### Material for this task ###

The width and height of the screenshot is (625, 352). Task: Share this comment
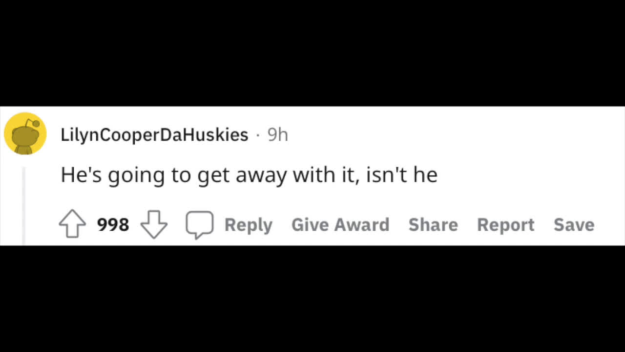(433, 225)
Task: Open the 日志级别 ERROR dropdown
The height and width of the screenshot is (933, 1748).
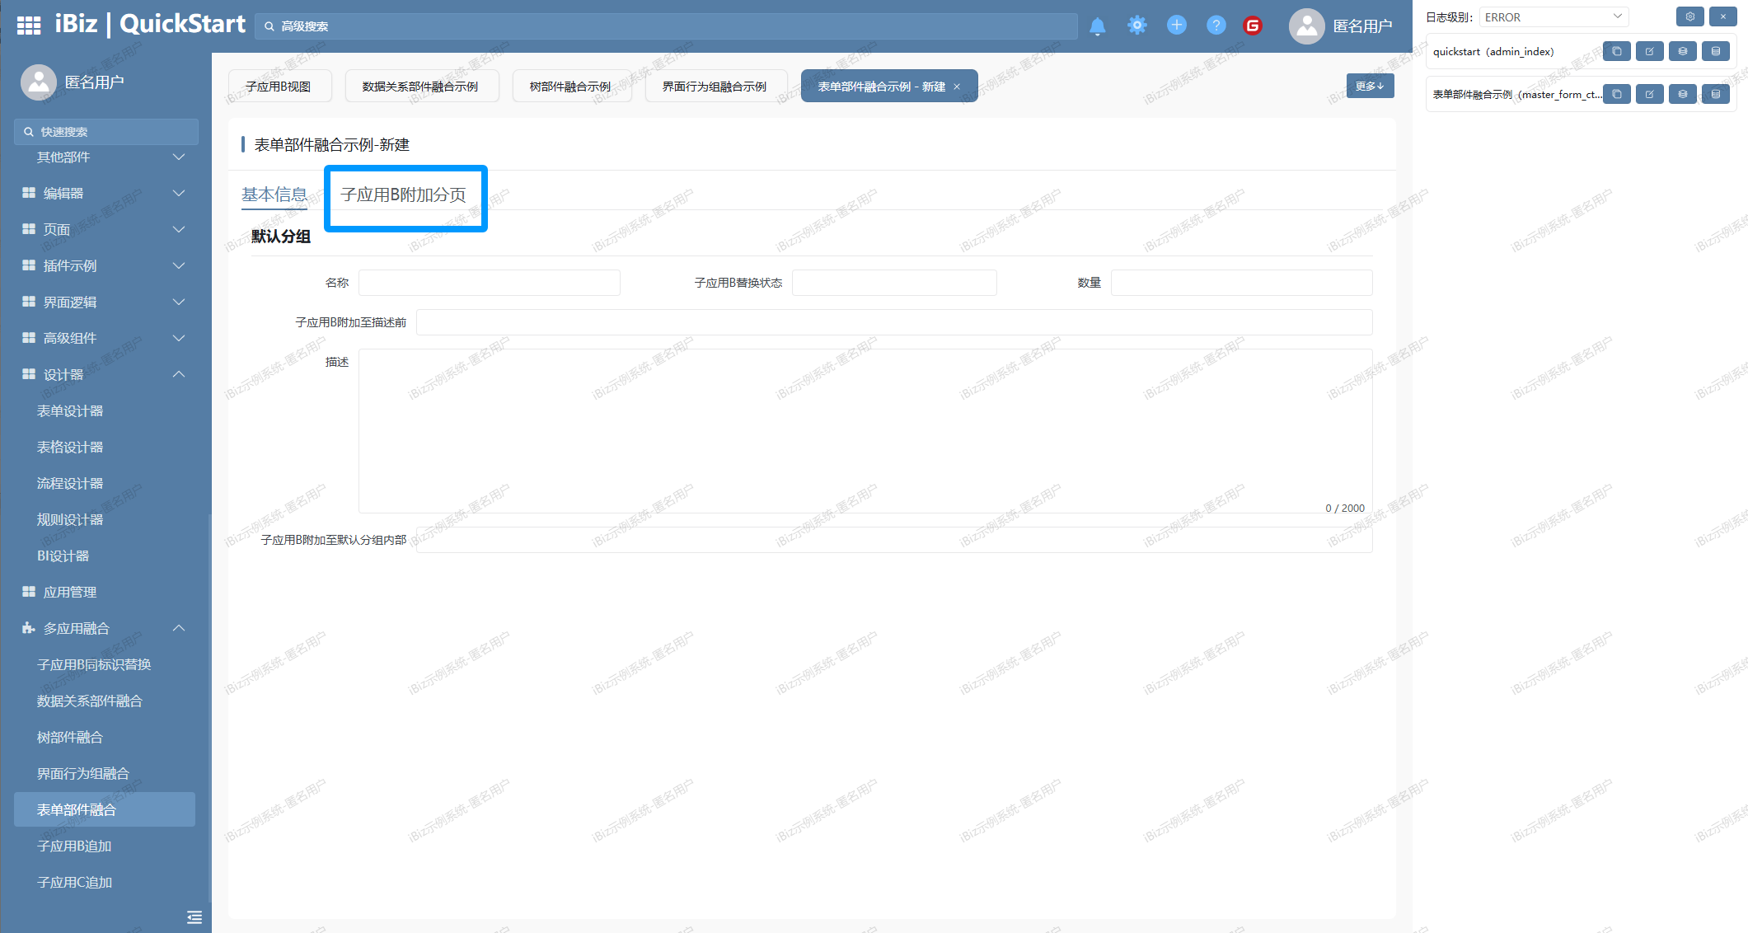Action: coord(1554,16)
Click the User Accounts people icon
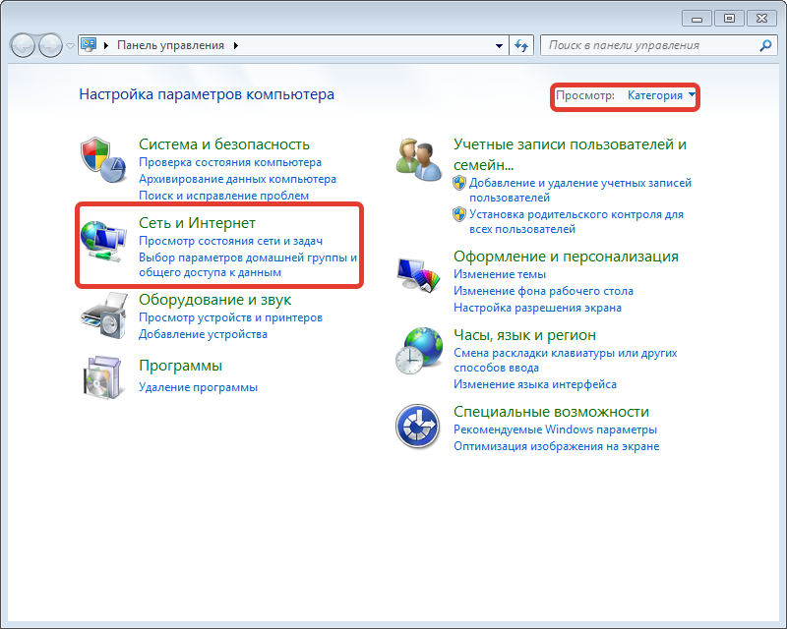This screenshot has width=787, height=629. pos(419,157)
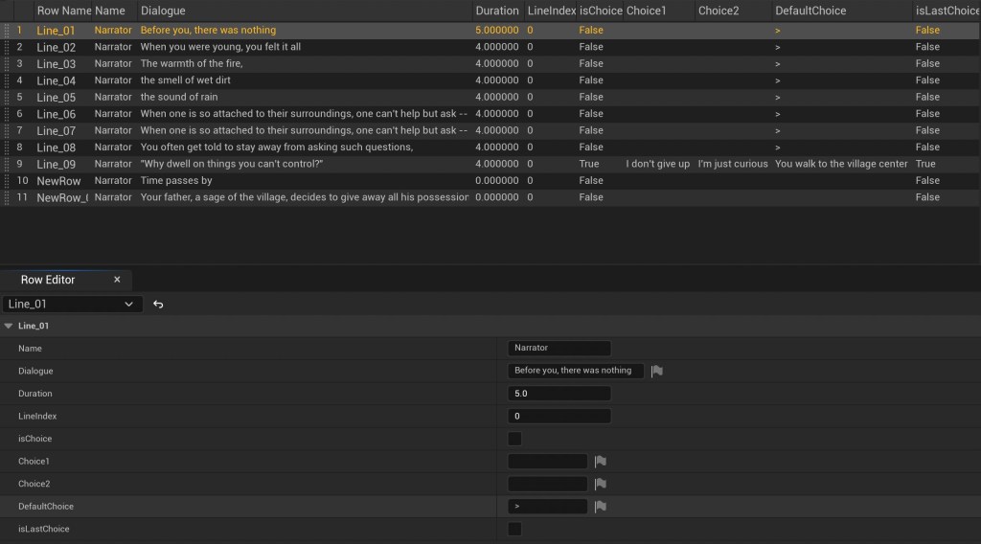Collapse the Line_01 section triangle

click(x=9, y=327)
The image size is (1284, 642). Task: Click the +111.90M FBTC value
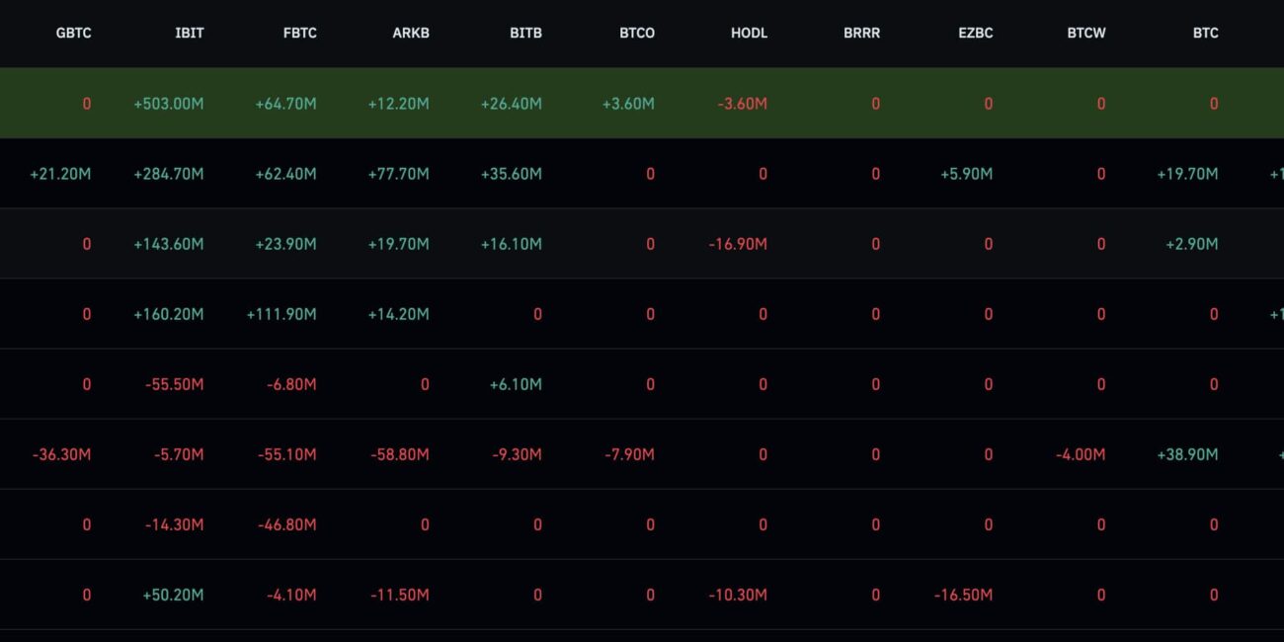(281, 314)
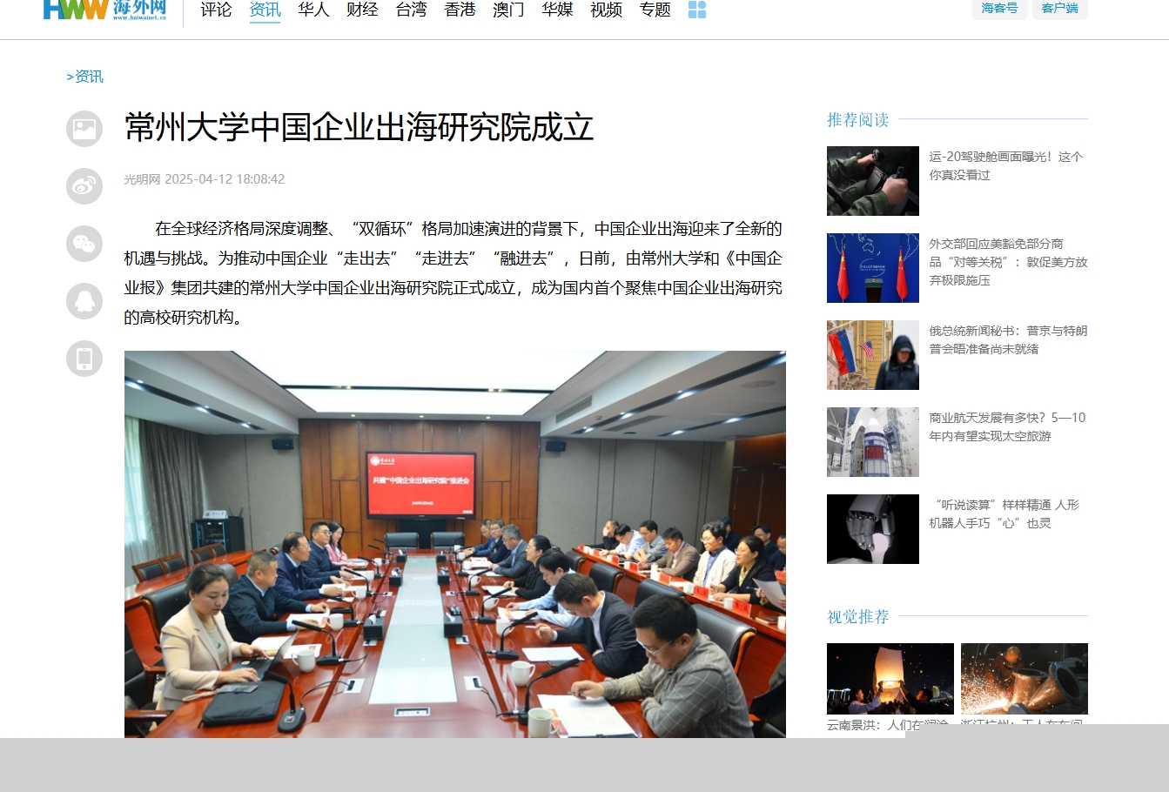The image size is (1169, 792).
Task: Open the 评论 navigation tab
Action: point(216,10)
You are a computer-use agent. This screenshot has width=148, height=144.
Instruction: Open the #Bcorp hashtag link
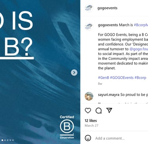tap(141, 78)
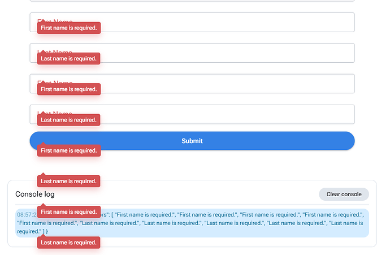390x255 pixels.
Task: Click the First name tooltip overlapping Submit button
Action: (68, 150)
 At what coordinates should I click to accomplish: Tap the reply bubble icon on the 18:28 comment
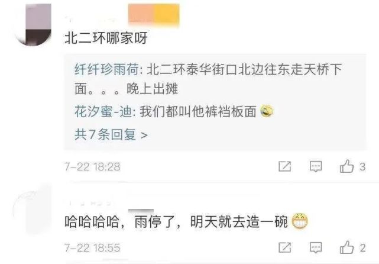pos(316,166)
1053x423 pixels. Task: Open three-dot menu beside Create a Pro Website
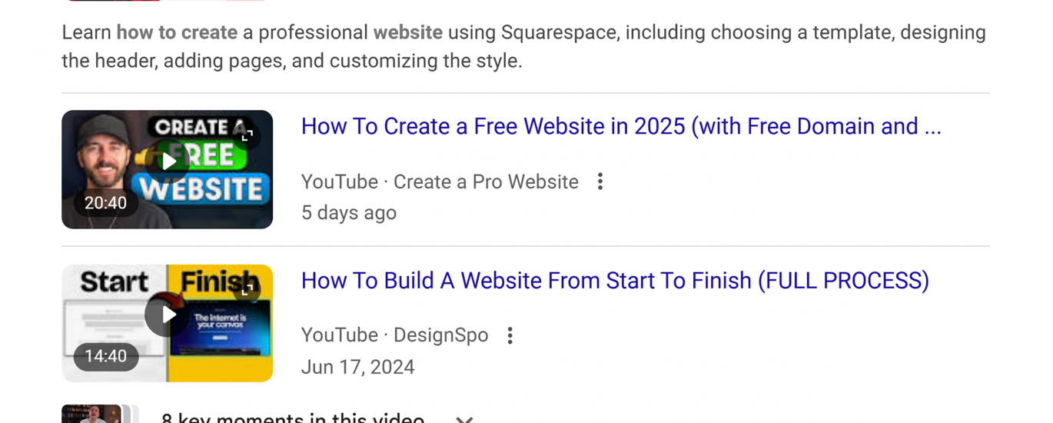click(600, 182)
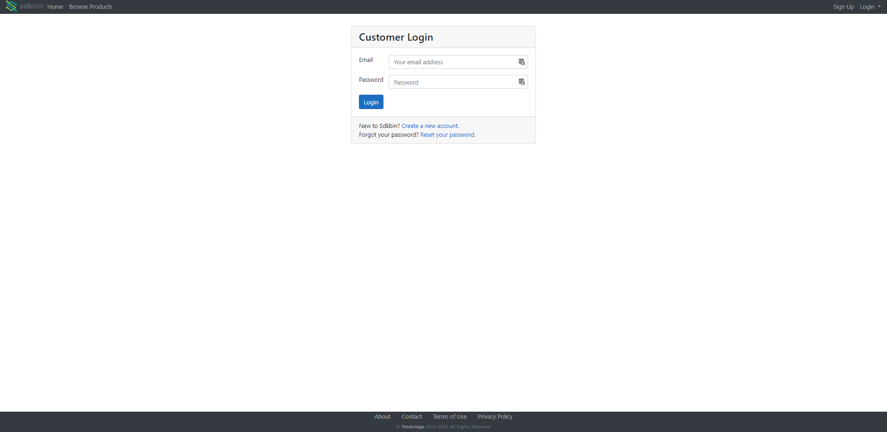Open the Browse Products page
Screen dimensions: 887x432
tap(90, 6)
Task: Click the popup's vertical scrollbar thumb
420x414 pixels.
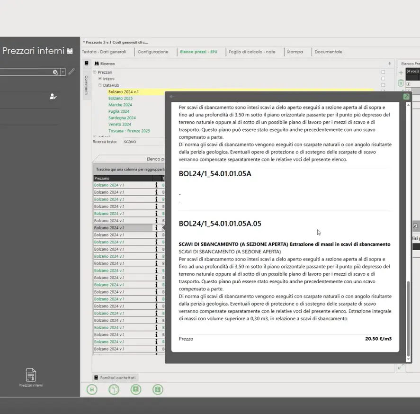Action: (x=409, y=317)
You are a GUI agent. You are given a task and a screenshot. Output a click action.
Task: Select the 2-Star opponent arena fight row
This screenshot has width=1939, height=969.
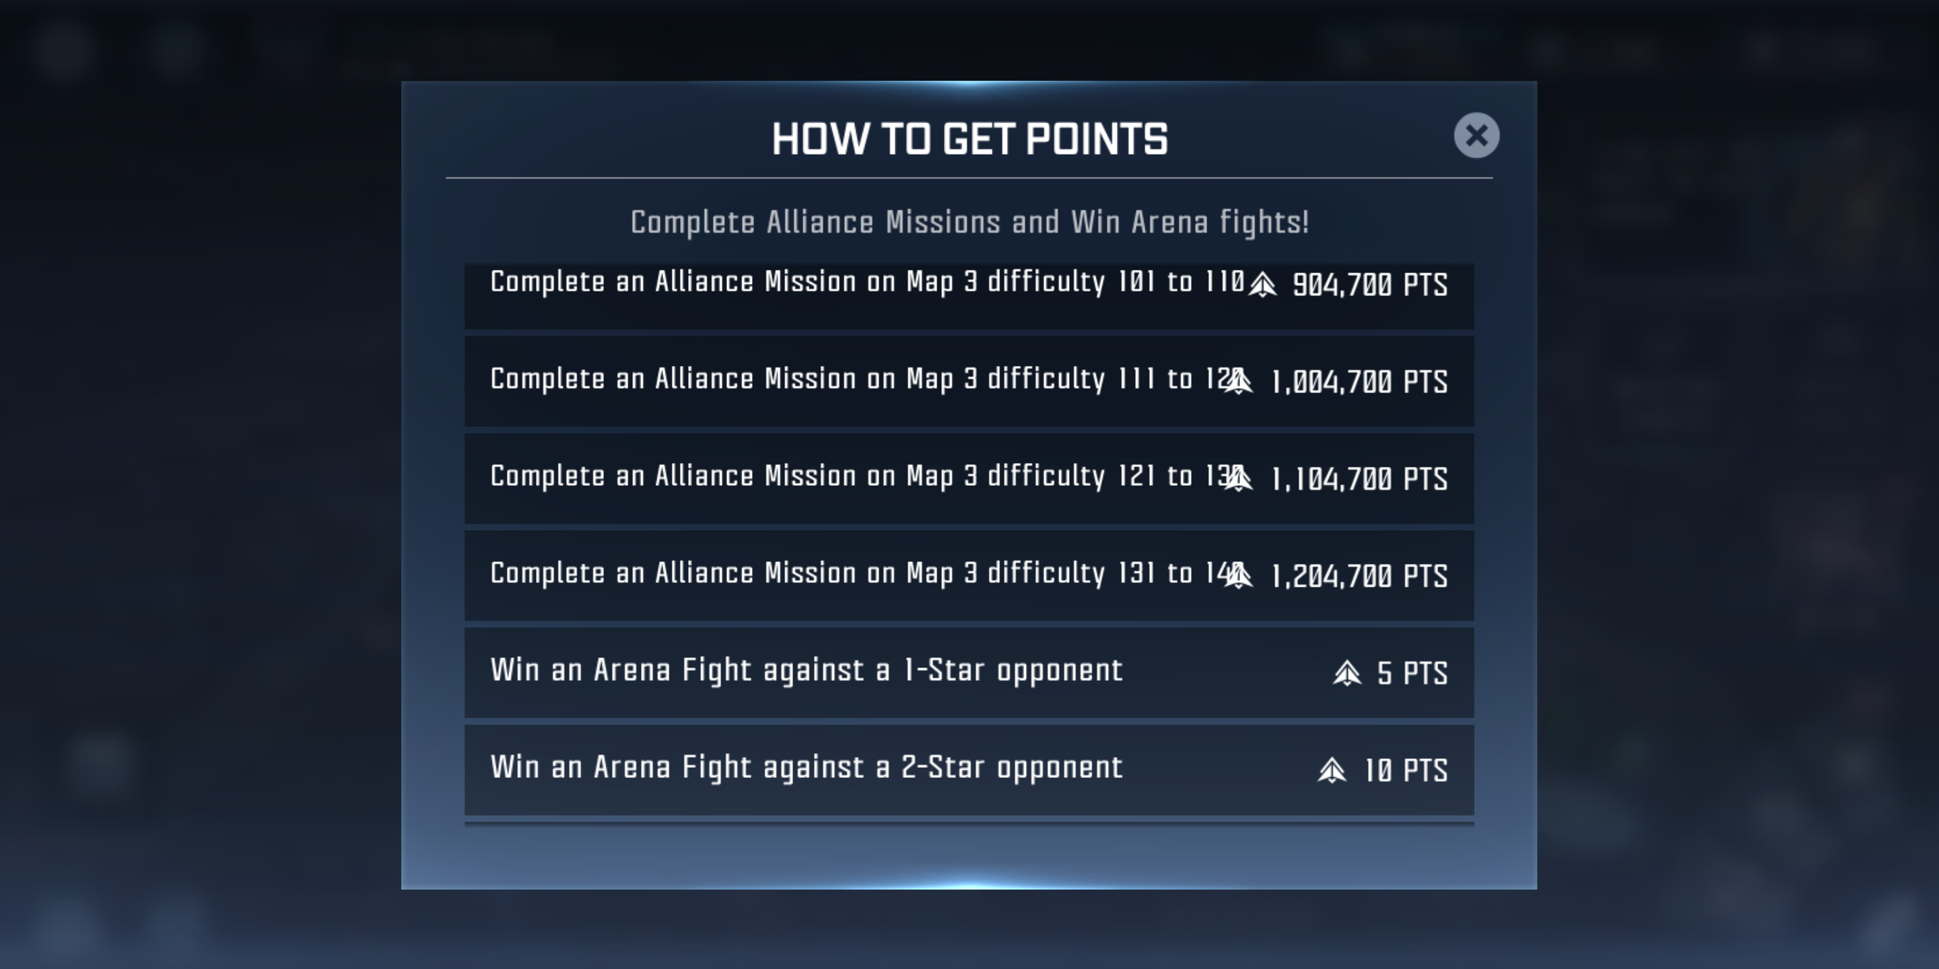click(x=969, y=770)
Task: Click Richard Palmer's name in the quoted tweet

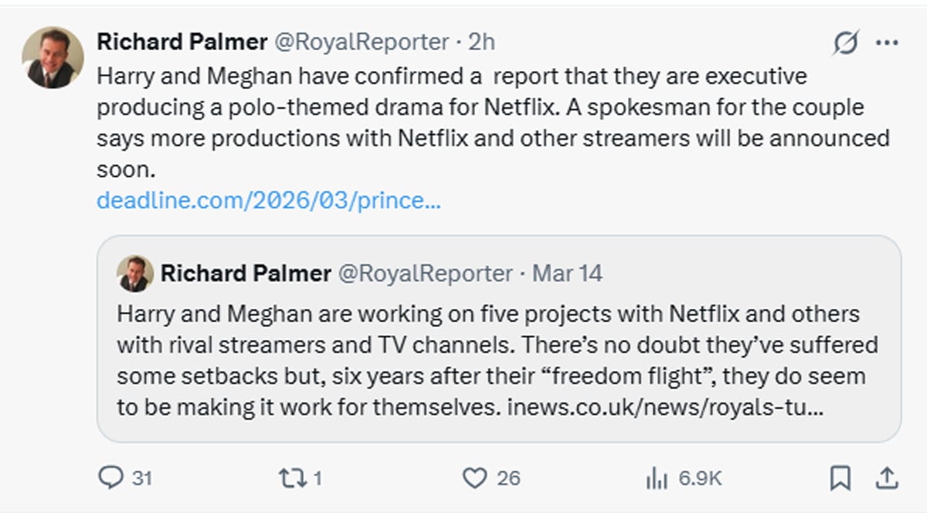Action: 246,273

###

* Exercise directions *
Reproduce the lines above word for word, without the pictures.

* Complete answer *
The width and height of the screenshot is (625, 352). Task: Share this comment
(433, 225)
Task: Open the 日志级别 ERROR dropdown
The height and width of the screenshot is (933, 1748).
Action: coord(1554,16)
Click the User Accounts people icon
This screenshot has width=787, height=629. pos(419,157)
Collapse the Line_01 section triangle

click(x=9, y=327)
The image size is (1284, 642). Task: Click the +111.90M FBTC value
(281, 314)
The image size is (1169, 792).
Task: Open the 评论 navigation tab
Action: point(216,10)
You are a computer-use agent. This screenshot has width=148, height=144.
Instruction: Open the #Bcorp hashtag link
tap(141, 78)
390x255 pixels.
Task: Click the First name tooltip overlapping Submit button
Action: (68, 150)
 At what coordinates should I click to accomplish: Tap the reply bubble icon on the 18:28 comment
pos(316,166)
1053x423 pixels. Task: Open three-dot menu beside Create a Pro Website
click(600, 182)
Open the Browse Products page
Screen dimensions: 887x432
tap(90, 6)
Task: Click the popup's vertical scrollbar thumb
420x414 pixels.
Action: (x=409, y=317)
You are a GUI agent. You are given a task and a screenshot. Output a click action.
Task: Select the 2-Star opponent arena fight row
This screenshot has width=1939, height=969.
click(x=969, y=770)
Task: Click Richard Palmer's name in the quoted tweet

Action: 246,273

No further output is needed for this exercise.